EXTRACT
---*---
Also, no Cyberiad! (Which features the best translating outside of whoever did 100 Years of Solitude), to whit:

"Have it compose a poem--a poem about a haircut! But lofty, noble, tragic, timeless, full of love, treachery, retribution, quiet heroism and in the face of certain doom! Six lines, cleverly rhymed, and every word beginning with the letter s!!"

"And why not throw in a full exposition of the general theory of nonlinear automata while you're at it?" growled Trurl. "You can't give it such idiotic--"

But he didn't finish. A melodious voice filled the hall with the following:

Seduced, shaggy Samson snored.
She scissored short. Sorely shorn,
Soon shackled slave, Samson sighed.
Silently scheming,
Sightlessly seeking
Some savage, spectacular suicide.

posted by blahblahblah at 7:11 PM on September 27, 2011 [7 favorites]


How good is "Belgariad"?

Belgariad was moderately pleasing fantasy fiction (which all my friends were telling me was the BEST FUCKING SET OF CHARACTERS EVER and which I was disagreeing with because they all felt like cardboard cutouts to me)...
---*---
(Data on locating visible targets)
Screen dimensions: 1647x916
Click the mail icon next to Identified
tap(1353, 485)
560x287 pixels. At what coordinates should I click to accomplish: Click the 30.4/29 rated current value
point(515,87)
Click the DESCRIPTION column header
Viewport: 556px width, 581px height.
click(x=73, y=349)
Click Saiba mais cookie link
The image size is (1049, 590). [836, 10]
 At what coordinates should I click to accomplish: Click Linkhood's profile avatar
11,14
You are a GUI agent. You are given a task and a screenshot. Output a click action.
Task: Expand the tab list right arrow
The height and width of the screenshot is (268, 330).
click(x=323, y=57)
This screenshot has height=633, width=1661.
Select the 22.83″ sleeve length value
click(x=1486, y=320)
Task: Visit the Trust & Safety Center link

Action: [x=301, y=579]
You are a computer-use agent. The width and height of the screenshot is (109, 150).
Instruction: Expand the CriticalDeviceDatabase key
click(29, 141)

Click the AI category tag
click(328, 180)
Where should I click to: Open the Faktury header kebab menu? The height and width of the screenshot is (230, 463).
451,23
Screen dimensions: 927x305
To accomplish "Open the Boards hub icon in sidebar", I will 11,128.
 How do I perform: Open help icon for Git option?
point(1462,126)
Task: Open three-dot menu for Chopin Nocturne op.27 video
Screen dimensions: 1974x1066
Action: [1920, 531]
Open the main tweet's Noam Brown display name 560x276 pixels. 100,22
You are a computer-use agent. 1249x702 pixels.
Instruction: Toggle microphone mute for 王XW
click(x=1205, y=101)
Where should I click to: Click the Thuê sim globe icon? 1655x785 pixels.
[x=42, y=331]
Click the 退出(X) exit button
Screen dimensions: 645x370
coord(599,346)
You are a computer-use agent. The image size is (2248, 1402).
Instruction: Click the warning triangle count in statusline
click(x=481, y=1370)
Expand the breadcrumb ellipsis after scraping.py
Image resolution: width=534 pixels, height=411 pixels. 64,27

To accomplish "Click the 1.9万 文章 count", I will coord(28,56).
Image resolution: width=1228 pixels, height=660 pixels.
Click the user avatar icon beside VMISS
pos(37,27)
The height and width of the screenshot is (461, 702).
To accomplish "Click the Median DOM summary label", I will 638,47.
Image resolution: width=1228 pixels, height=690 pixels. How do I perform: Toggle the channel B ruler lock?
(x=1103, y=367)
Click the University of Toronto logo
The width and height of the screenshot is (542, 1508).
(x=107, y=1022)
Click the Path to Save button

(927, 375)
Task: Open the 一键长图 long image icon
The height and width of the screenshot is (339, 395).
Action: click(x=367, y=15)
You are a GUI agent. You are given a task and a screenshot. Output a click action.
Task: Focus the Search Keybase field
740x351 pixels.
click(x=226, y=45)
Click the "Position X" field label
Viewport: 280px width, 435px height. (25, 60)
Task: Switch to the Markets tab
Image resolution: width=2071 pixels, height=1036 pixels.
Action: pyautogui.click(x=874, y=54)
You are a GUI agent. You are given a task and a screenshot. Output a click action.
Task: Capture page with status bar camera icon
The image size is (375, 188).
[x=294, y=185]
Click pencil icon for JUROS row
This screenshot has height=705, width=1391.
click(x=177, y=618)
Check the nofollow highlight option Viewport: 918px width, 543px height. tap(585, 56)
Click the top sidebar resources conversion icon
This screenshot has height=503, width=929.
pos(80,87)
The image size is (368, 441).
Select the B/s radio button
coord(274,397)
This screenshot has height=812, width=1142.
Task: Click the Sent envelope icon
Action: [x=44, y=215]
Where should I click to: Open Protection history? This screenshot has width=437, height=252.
---*---
PROBLEM REQUIREMENTS
In the forum post, who growls in response to the request for a poem about a haircut? The data is not needed for this work.

REPLY TO THE TASK
Trurl growls in response.